*** Opening of Page excerpt ***
Built for How You Actually Think

Why This Framework Works the Way It Does

Most business books assume you’ll read Chapter 1, then Chapter 2, holding concepts in memory as you build toward mastery. They assume sustained attention. Linear progression. Quiet focus.

That’s not how transformation leaders actually work.

You’re grabbing ten minutes between crisis meetings. Scanning for something applicable to tomorrow’s leadership session. Trying to make sense of why the last intervention backfired while three people wait outside your door or hovering around your desk.

I built CIRCA-CLEAR for how you actually process information under pressure—because it’s how I need to process it too.


The 1999 Thread

This started twenty-five years ago. Not with transformation frameworks—with survival.

I was a principal consultant for a 4,000-person services business—the firm’s first hybrid consultant, wearing hats from business development to thought leadership. Simultaneously, I was programme manager on a 100-person engagement with Royal Bank of Scotland. Complex programmes. Multiple stakeholders. Vast documentation that assumed I’d read sequentially and remember everything.

My brain doesn’t work that way. Never has.

So I found information architecture. Information mapping. Disciplines built around reducing cognitive load, enabling non-linear navigation, creating structure that serves actual human attention patterns—not idealised ones.

These weren’t academic interests. They were necessities. I needed to make sense of vast amounts of information in ways my brain could actually use. A structure that didn’t require me to remember page 47 to understand page 203. Navigation that let me enter where I needed to, not where publishing conventions assumed I should.

Twenty-five years later, that same need shaped how I built this framework. The 5×5 structure. The pattern recognition approach. The diagnostic entry points. None of it is accidental. It exists because I needed it to work this way for myself first.


What This Produced

Specific design choices emerged from this constraint:

5×5 symmetry. Five conditions, five responses. You don’t need to hold elaborate mental models. The structure itself reduces working memory load. Complex enough to be useful; simple enough to recall under pressure.
*** Close of Page excerpt ***
*** Opening of The data ***
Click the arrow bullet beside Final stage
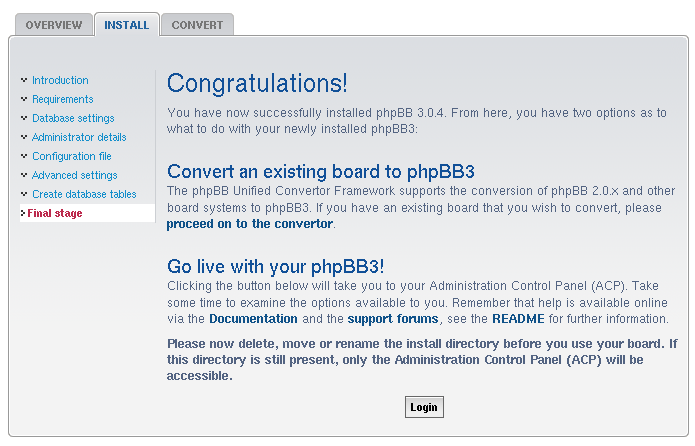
*** Close of The data ***
_Task A_
According to the text on the CIRCA-CLEAR framework, how large was the engagement with Royal Bank of Scotland that the writer managed?
_Task B_
Carry on the text on the CIRCA-CLEAR framework after its final sentence.

_Written response A_
It was a 100-person engagement.

_Written response B_
Multiple entry points. Start at your presenting symptom, not Chapter 1. Someone facing a stalled transformation needs to identify their condition—Complex? Insecure? Rapid?—and find the matched response quickly. No prerequisite reading required. Three reading paths supported: practice-first, theory-first, and crisis mode. All paths work.

Pattern recognition over mathematical formalism. Concepts like “Organisational Reynolds” work as metaphor-based early warning, not equations requiring calculation. You recognise the pattern; you don’t compute it. Metaphors are metaphors—not faux maths.

Micro-moves executable this week. Not elaborate planning horizons. Something you can try Monday, observe Friday, adjust the following week. If it can’t be seen, measured, or tried within days, it doesn’t make the page.

“60% misdiagnosis expected.” This normalises struggle rather than demanding perfection. Approximately 60% of teams get it wrong first cycle. That’s not failure—that’s learning. The framework doesn’t require you to be right immediately. It requires you to notice and adjust. Short cadences mean misdiagnosis costs little and teaches much.


The Invitation

I suspect many of you process information similarly.

Not because there’s anything wrong with you—because sustained linear attention is a fiction for anyone operating under real operational pressure.

The transformation leaders I’ve worked with across banking, government, retail, utilities, logistics, and technology aren’t reading in calm study conditions. They’re constantly context-switching, juggling too many priorities, and making decisions with incomplete information.

This framework exists because if I can’t navigate it under load, neither can you. That’s not accessibility as accommodation. It’s native design.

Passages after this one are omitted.